Written exercise A:
Answer these from the Source extract, one per line:
(i) What did the writer think about on waking this morning?
(ii) What does the writer say they were weaned on?
(iii) What does the writer call the road?

Source extract:
%%

He fits into my life well, and when I woke up this morning, I thought about how there was no one in the world I'd rather see all sleepy-faced beside me. He allows me to love him shamelessly and sloppily, grown and child-like, and all without making me worry if I was giving him too much. You know how some men do. You get too sweet on them and they get uncomfortable or push away. He is a breath of fresh air. I can be my silly, nerdy, selfish, giving, righteous and contrite self with him - it's so alien to me after all those years I spent in the wilderness, that I don't quite know how to act here in the land of milk and honey. And when I'm having moments of self-reflection, and I'm concerned about if I'm in the right place, it's memories of all that past dysfunction that help me to see that this is exactly where I need to be - I have so much to learn and share with this man, it will take a lifetime of loving and procreating to get it all in. I believe that's why I wandered in the desert for so long. I come from long lines of women who tucked themselves into themselves in order to keep the peace with their man. I'm not talking about compromise, I'm talking about chronic self-denial. I was weaned on it. I think the Creator offered a way out to me, and this man is the road. All those times I worried if I would find the right place, and here I am.

%%

Extracted entries:
%%

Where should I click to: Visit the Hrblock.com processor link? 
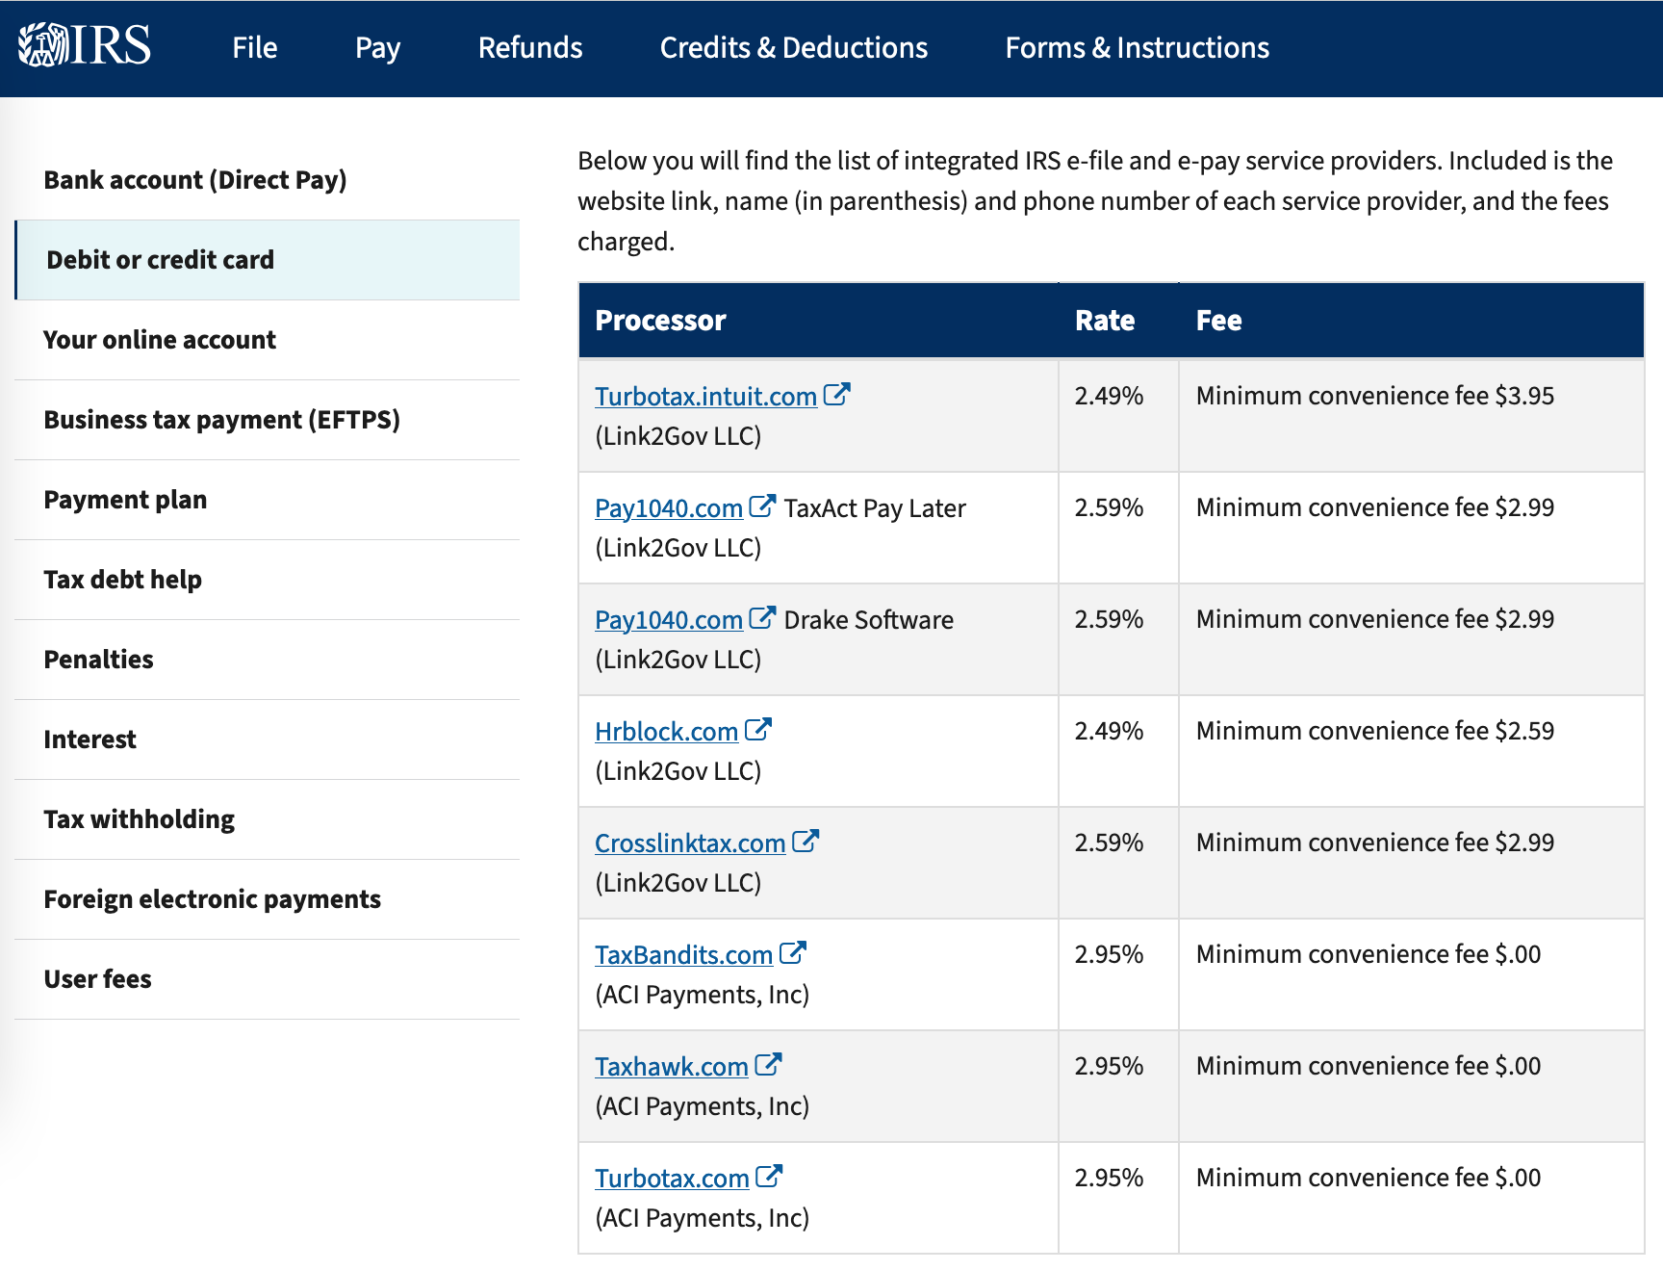coord(666,732)
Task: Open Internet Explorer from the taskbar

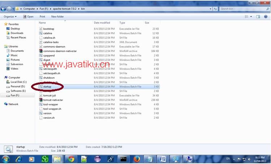Action: click(x=18, y=159)
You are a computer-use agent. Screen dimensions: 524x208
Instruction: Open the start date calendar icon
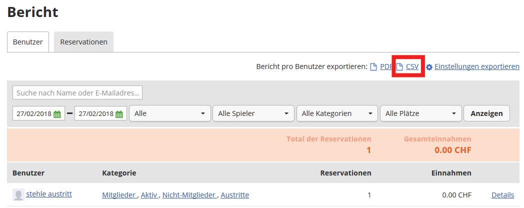(x=57, y=114)
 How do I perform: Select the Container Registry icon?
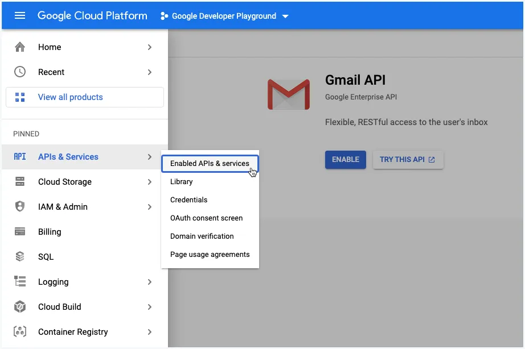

%%

Written exercise B:
In the listing, switch "start date" to "end date" in the lines from the one with "You are a computer-use" through the end of the listing, and write those lines out again with nothing else changed, leaving the pictures out.

Written reply A:
(i) That there was no one in the world they would rather see all sleepy-faced beside them.
(ii) Chronic self-denial.
(iii) This man.

Written reply B:
You are a computer-use agent. Screen dimensions: 524x208
Instruction: Open the end date calendar icon
(x=57, y=114)
 How do I perform: Select the Container Registry icon?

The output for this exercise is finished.